Immediate applicability

Unless otherwise agreed by the parties, the new rules apply to all cases commenced after their entry into force (1 April 2021). As such, all parties having included a reference to the Institute's rules in their contract(s), without specifying which version of the rules applies in case of a dispute, should acquaint themselves with the 2021-version. 

Covid19 and green change

The revised rules reflect a clear tendency towards a more digitalized process, meaning that, in principle, all communication and exchanges between the parties, the arbitral tribunals and the Institute may take place electronically. The International Chamber of Commerce (ICC), which is one of the world's leading institutions in the field of international arbitration and alternative dispute resolution, has included similar provisions in its updated rules which entered into force on 1 January 2021. Both sets of rules furthermore endow the arbitral tribunals with authority to determine, in some circumstances, that the hearing shall be held by virtual means.
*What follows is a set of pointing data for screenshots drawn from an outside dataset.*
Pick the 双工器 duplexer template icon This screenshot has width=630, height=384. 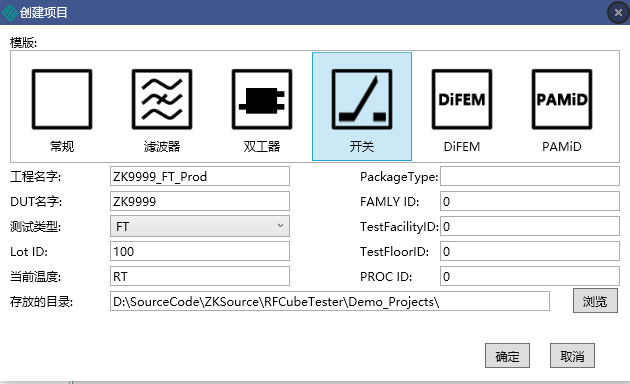tap(262, 99)
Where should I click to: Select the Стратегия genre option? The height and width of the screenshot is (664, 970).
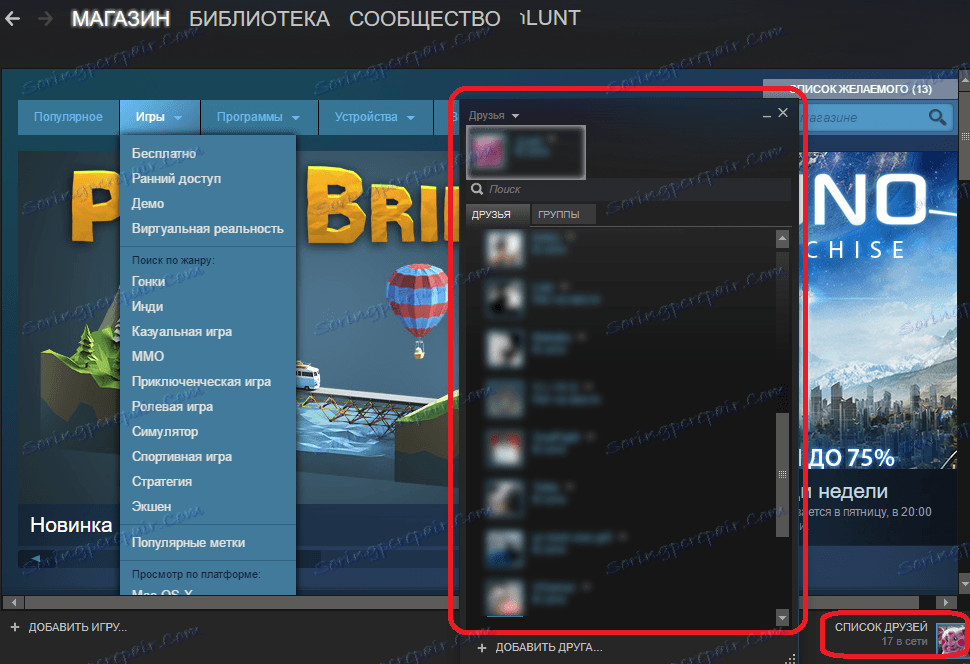(x=163, y=481)
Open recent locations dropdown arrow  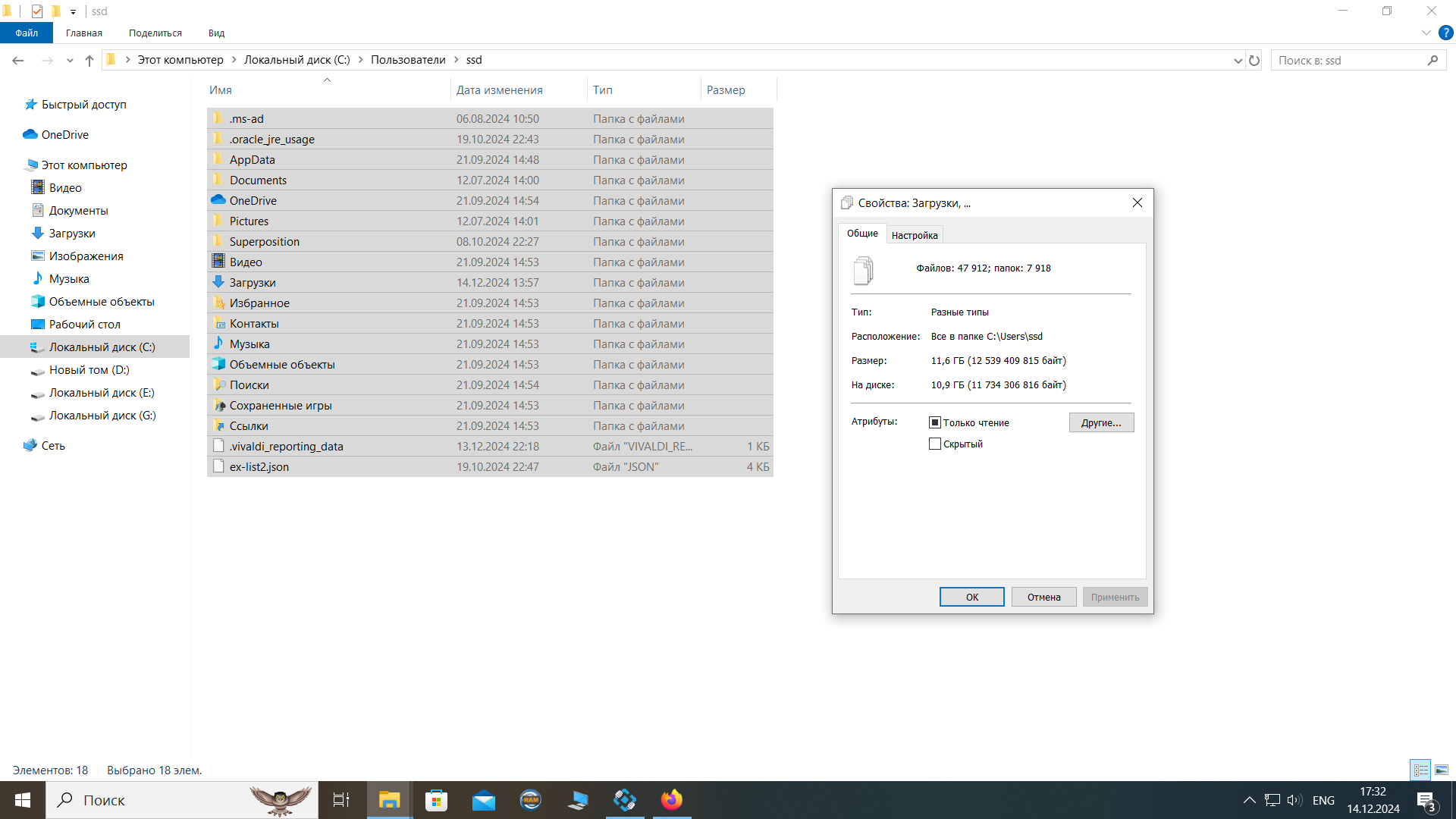(70, 61)
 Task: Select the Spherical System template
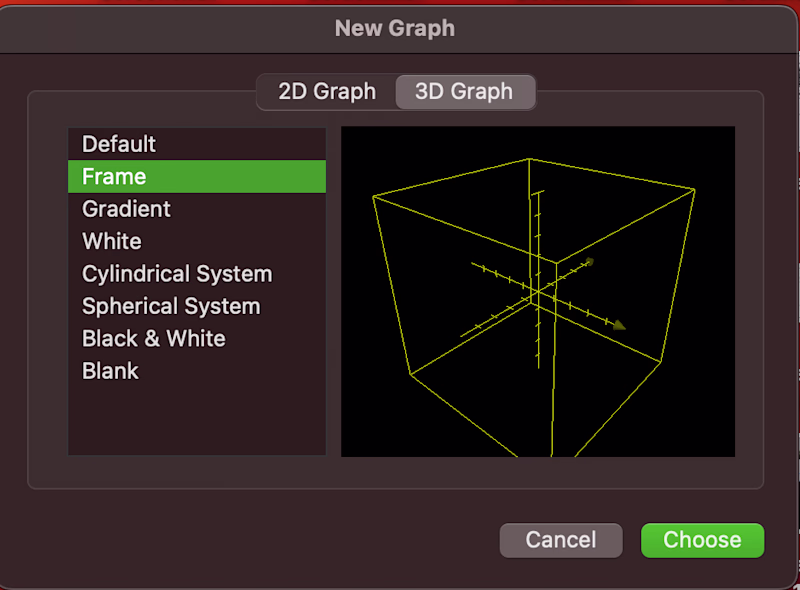(170, 306)
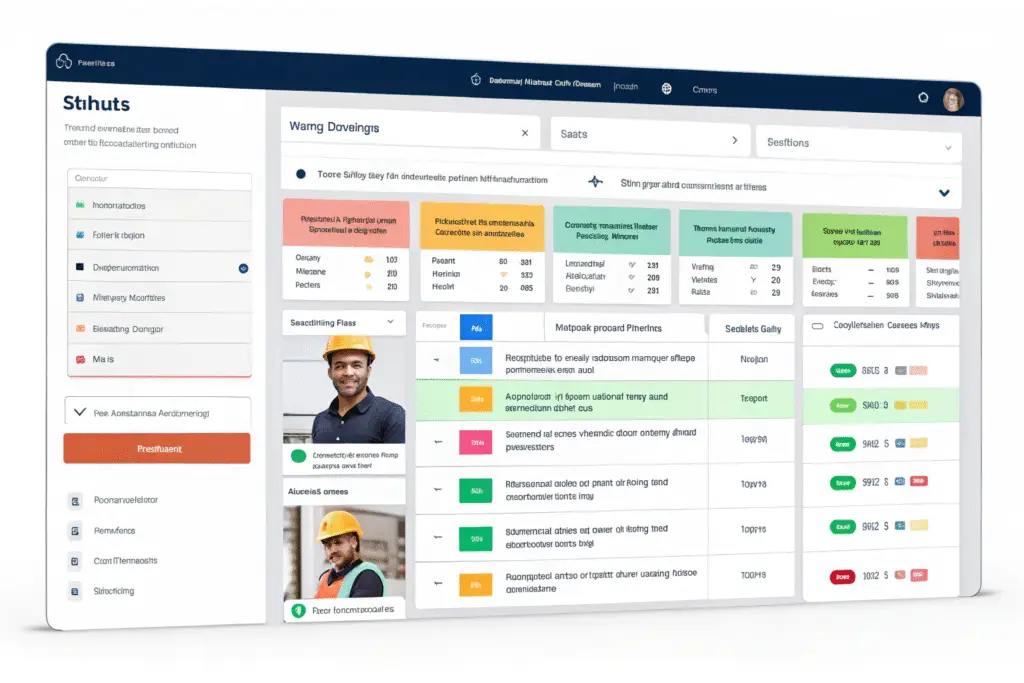Click the cloud logo in the header

tap(65, 62)
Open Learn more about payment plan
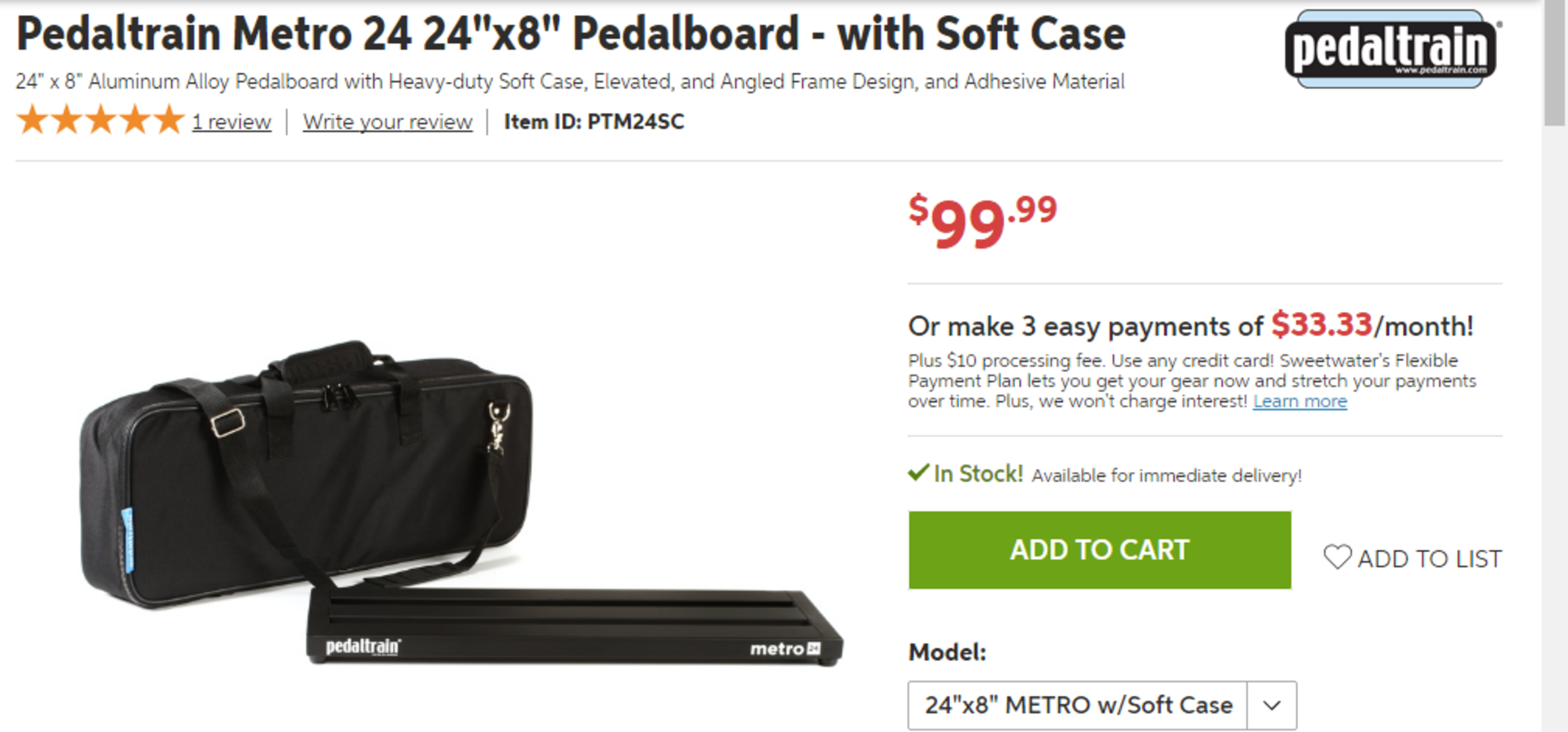The height and width of the screenshot is (732, 1568). 1300,401
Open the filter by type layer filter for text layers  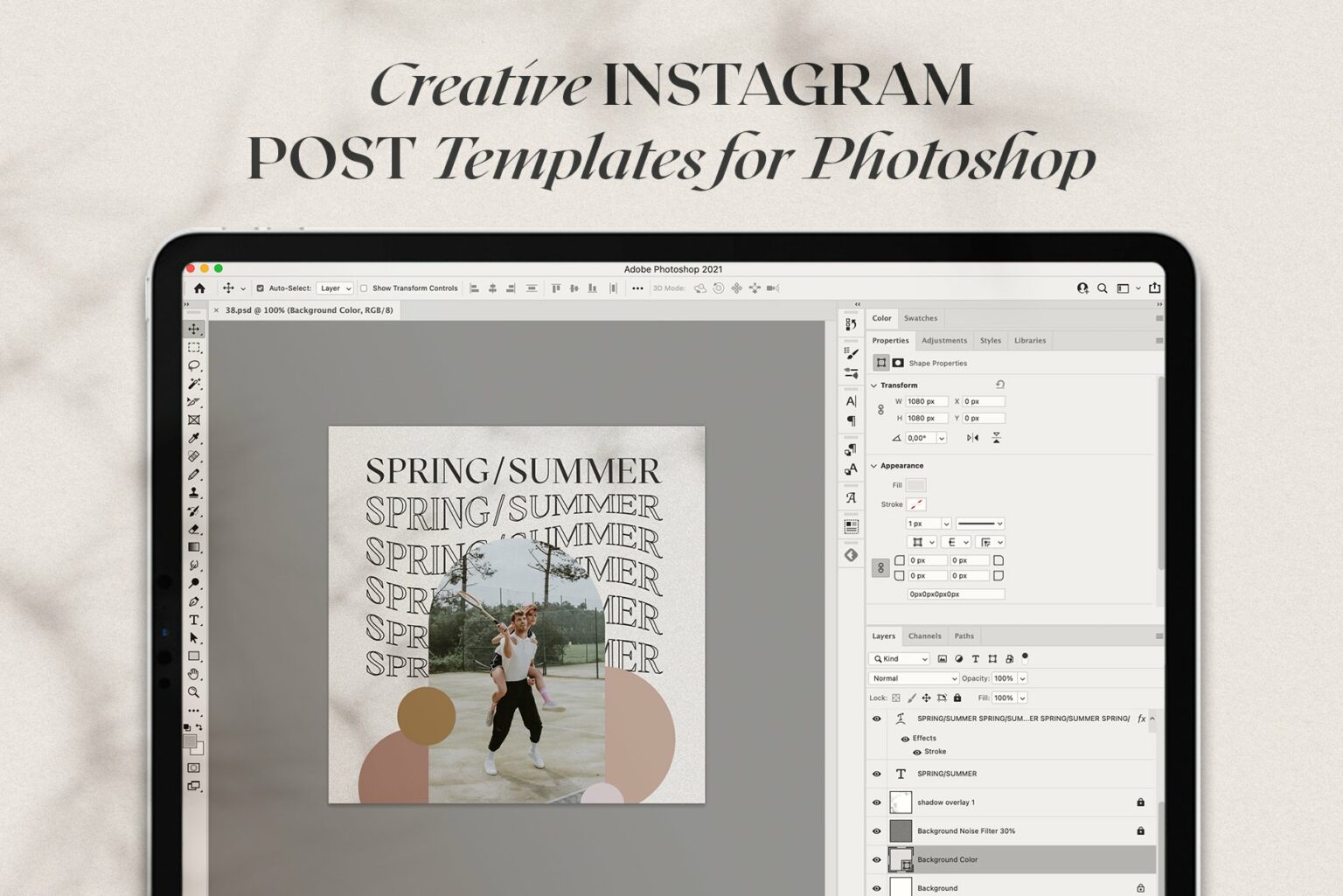[x=976, y=659]
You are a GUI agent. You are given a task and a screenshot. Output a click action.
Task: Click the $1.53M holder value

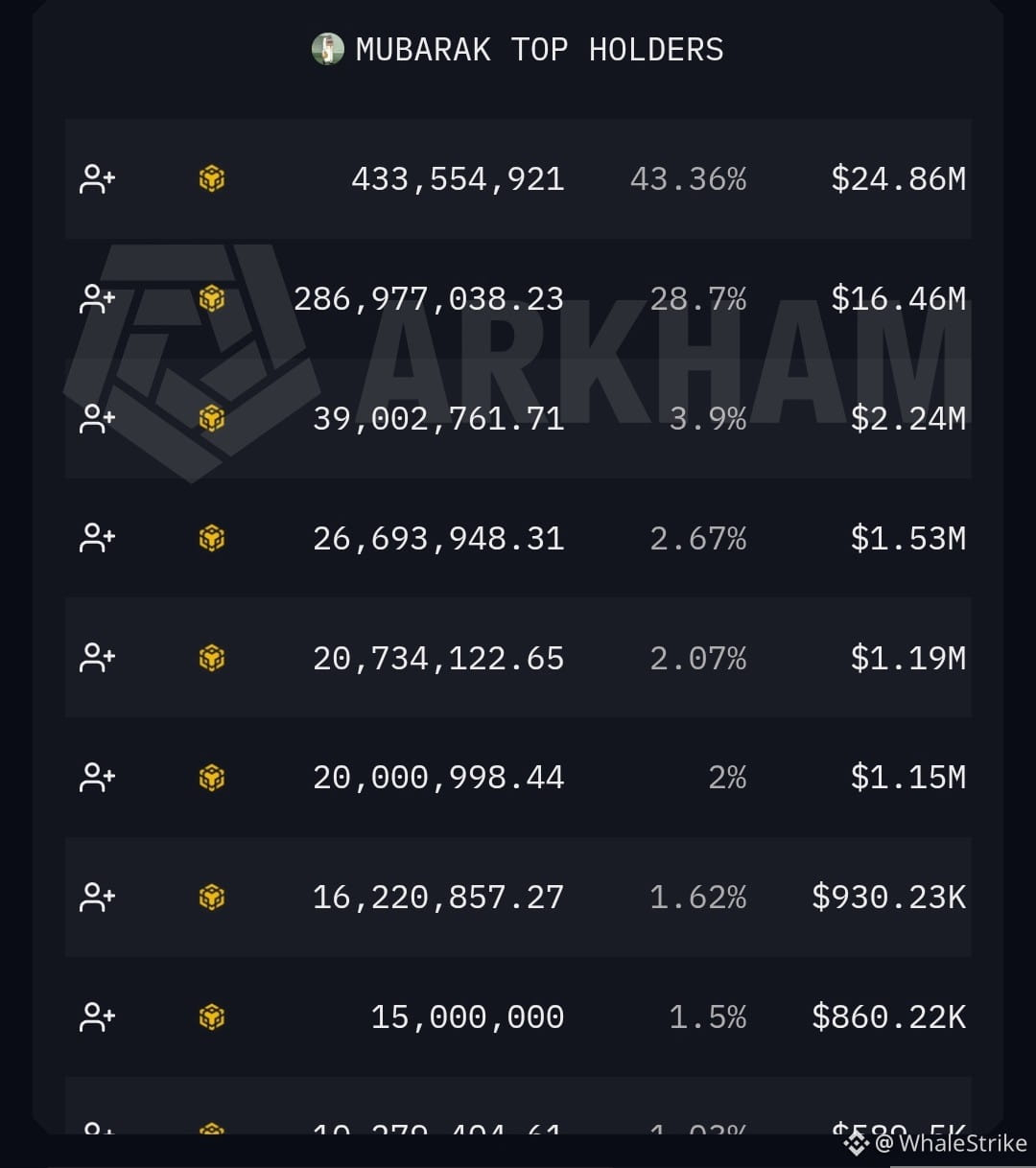point(907,539)
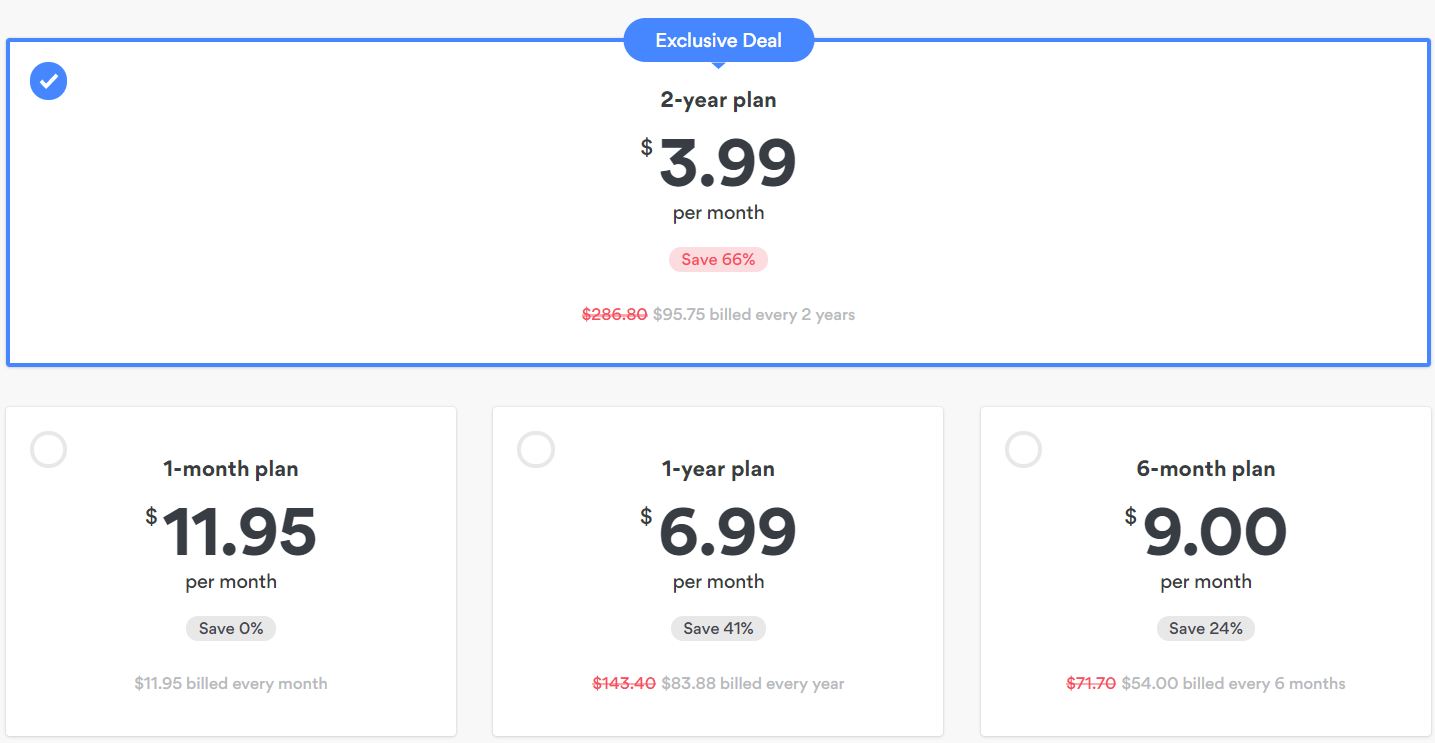Click the crossed-out $143.40 price
This screenshot has width=1435, height=743.
(624, 684)
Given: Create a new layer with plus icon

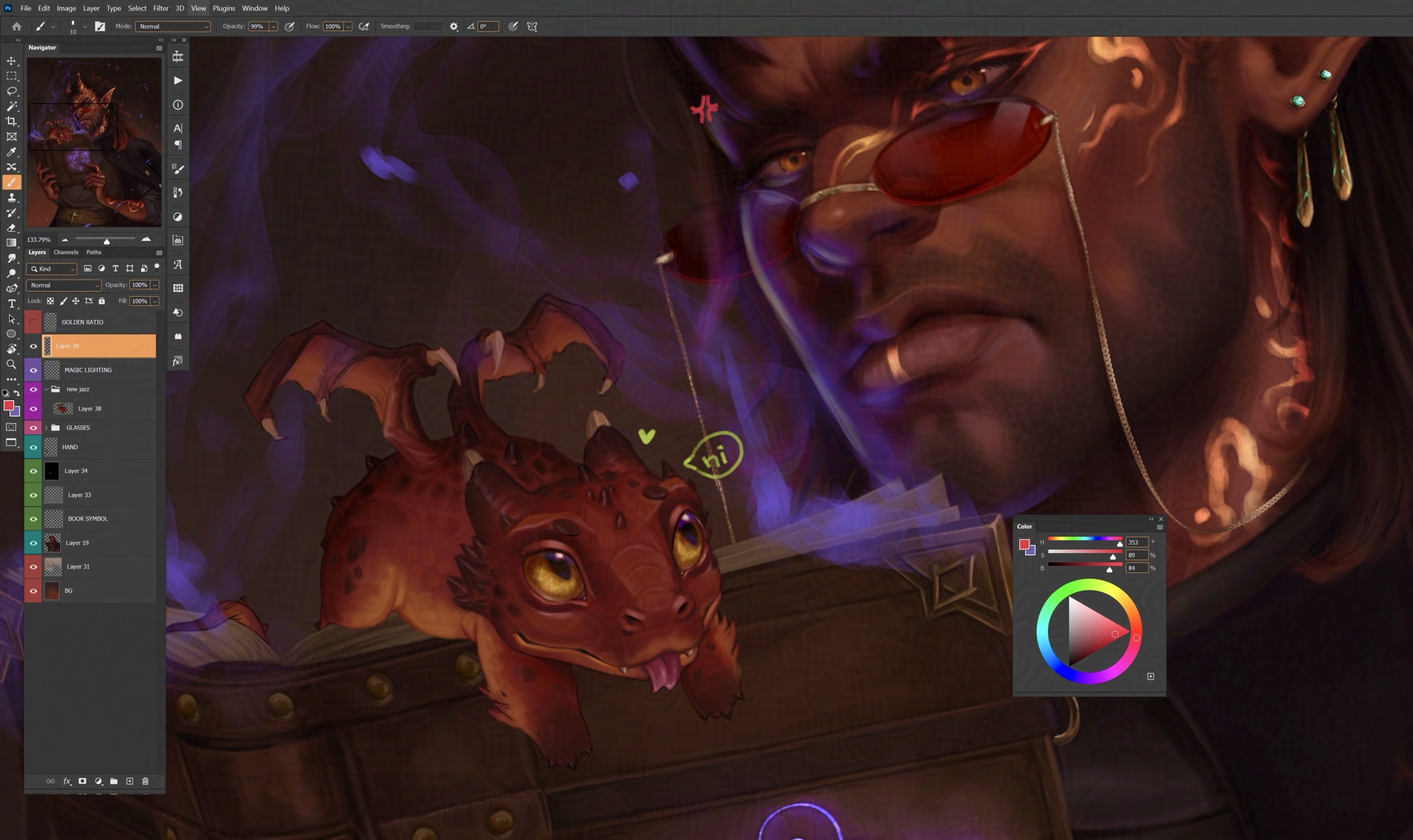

Thus, this international trend has now found its way into Danish arbitration practice and is expected to influence also purely Danish proceedings (i.e. proceedings involving only Danish parties and Danish arbitrators).

These new provisions are surely a response to the current- and potential future epidemics and demands from users to decrease transportation and paper consumption and generally expedite the proceedings (see below). 

Efficiency and transparency

The increased awareness amongst users for time-cost efficiency and demand for transparency in the arbitral process have been leitmotifs in international arbitration over a number of years. This is also reflected in the new rules which allow the Institute to fix (and shorten) time limits on its own accord whenever necessary for the efficient conduct of the proceedings.

Regarding the goal of increased transparency, in addition to the arbitrators' duty to disclose any circumstances which may give rise to doubts as to their independence and impartiality vis-à-vis the parties, under the new rules, the parties are under an obligation to disclose if a third-party is funding the cost of the proceedings and has a financial interest in the outcome.

A similar provision is found in the 2021-version of the ICC rules and surely reflects a general trend of having recourse to specialized litigation funders in larger cases. Additionally, both sets of rules oblige parties to disclose changes in their legal representation and clarify that such new counsel may be precluded from entering the proceedings where this may give rise to a conflict of interest for one of the members of the arbitral tribunal.  

New fee rates and clarifications regarding document production, the language of the request for arbitration etc.

The Institute's new rules clarify several points which have occasionally given rise to doubt in the past. For example, the revised rules expressly recognize arbitral tribunals' power to order document production and also clarify which language shall be used in the request for arbitration when the language of arbitration is not set out in the arbitration agreement (going forward this will be determined by the language of the arbitration agreement itself). Moreover, the Institute has adopted new increased rates for the tribunals' fees and the administrative charges, which are now set out in a separate note and not in the rules themselves. 

These and several other changes constitute a rather substantial revision of the rules (which now contain 52 articles against only 36 previously). The revision is bound to influence all new proceedings under the auspices of the Institute but also arbitration practice in Denmark more generally in the years to come.